*PROBLEM REQUIREMENTS*. Please return the records below exactly as they stand.

*RECORDS SUPPLIED*.

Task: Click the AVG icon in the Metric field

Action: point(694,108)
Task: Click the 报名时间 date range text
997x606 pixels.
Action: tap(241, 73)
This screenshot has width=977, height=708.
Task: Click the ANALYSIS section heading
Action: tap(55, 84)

*WRITTEN ANSWER*.
Task: Click the AVG icon in the Metric field

Action: point(694,108)
Task: Click the 报名时间 date range text
997x606 pixels.
Action: tap(241, 73)
This screenshot has width=977, height=708.
Task: Click the ANALYSIS section heading
Action: tap(55, 84)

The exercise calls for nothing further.